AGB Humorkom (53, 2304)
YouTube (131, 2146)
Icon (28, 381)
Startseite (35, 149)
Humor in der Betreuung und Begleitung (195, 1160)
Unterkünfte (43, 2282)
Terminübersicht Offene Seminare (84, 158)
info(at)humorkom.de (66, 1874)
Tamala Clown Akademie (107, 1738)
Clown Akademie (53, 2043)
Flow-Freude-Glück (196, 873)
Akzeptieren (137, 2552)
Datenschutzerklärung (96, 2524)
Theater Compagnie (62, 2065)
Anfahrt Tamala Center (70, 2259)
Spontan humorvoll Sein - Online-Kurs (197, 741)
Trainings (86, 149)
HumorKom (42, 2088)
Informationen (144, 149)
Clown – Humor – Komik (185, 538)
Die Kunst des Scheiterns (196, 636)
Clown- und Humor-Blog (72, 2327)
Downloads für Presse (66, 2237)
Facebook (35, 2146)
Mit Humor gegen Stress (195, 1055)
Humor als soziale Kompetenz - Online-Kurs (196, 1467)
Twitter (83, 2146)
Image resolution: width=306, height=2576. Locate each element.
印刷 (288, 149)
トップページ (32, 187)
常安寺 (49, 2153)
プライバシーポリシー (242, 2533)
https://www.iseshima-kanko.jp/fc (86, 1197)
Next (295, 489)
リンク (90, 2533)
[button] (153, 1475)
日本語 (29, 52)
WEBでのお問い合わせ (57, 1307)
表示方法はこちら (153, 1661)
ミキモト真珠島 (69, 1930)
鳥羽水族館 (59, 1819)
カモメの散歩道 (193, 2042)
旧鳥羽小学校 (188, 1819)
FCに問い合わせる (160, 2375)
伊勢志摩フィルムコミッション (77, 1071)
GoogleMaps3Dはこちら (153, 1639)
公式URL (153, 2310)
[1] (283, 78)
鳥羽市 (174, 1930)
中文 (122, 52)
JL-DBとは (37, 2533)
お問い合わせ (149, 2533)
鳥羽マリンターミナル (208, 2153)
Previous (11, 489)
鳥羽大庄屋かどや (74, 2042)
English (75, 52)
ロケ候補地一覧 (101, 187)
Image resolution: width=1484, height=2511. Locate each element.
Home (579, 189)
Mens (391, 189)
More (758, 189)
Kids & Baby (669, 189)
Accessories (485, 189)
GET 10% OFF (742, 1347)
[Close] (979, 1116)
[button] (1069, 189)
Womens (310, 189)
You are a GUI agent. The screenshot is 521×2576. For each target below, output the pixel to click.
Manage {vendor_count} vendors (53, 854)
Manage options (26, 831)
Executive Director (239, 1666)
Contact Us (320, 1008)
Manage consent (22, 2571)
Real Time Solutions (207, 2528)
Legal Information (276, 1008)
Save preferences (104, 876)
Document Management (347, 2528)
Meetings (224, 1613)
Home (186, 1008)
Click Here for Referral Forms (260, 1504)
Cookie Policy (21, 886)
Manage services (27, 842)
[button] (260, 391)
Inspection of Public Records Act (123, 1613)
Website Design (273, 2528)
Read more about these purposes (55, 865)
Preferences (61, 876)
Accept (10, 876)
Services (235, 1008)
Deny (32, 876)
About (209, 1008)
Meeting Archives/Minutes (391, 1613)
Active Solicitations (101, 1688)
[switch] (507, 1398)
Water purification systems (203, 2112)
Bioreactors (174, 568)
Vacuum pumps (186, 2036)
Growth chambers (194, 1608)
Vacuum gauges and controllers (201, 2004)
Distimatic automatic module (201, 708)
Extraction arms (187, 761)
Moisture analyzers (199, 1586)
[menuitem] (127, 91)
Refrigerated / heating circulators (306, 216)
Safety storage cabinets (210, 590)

--*--

Give back, unchanged, the line containing "Executive Director (239, 1666)" and each line that comes after it in the entries above, ending with the last.

(SOLUTION BELOW)
Executive Director (239, 1666)
Contact Us (320, 1008)
Manage consent (22, 2571)
Real Time Solutions (207, 2528)
Legal Information (276, 1008)
Save preferences (104, 876)
Document Management (347, 2528)
Meetings (224, 1613)
Home (186, 1008)
Click Here for Referral Forms (260, 1504)
Cookie Policy (21, 886)
Manage services (27, 842)
[button] (260, 391)
Inspection of Public Records Act (123, 1613)
Website Design (273, 2528)
Read more about these purposes (55, 865)
Preferences (61, 876)
Accept (10, 876)
Services (235, 1008)
Deny (32, 876)
About (209, 1008)
Meeting Archives/Minutes (391, 1613)
Active Solicitations (101, 1688)
[switch] (507, 1398)
Water purification systems (203, 2112)
Bioreactors (174, 568)
Vacuum pumps (186, 2036)
Growth chambers (194, 1608)
Vacuum gauges and controllers (201, 2004)
Distimatic automatic module (201, 708)
Extraction arms (187, 761)
Moisture analyzers (199, 1586)
[menuitem] (127, 91)
Refrigerated / heating circulators (306, 216)
Safety storage cabinets (210, 590)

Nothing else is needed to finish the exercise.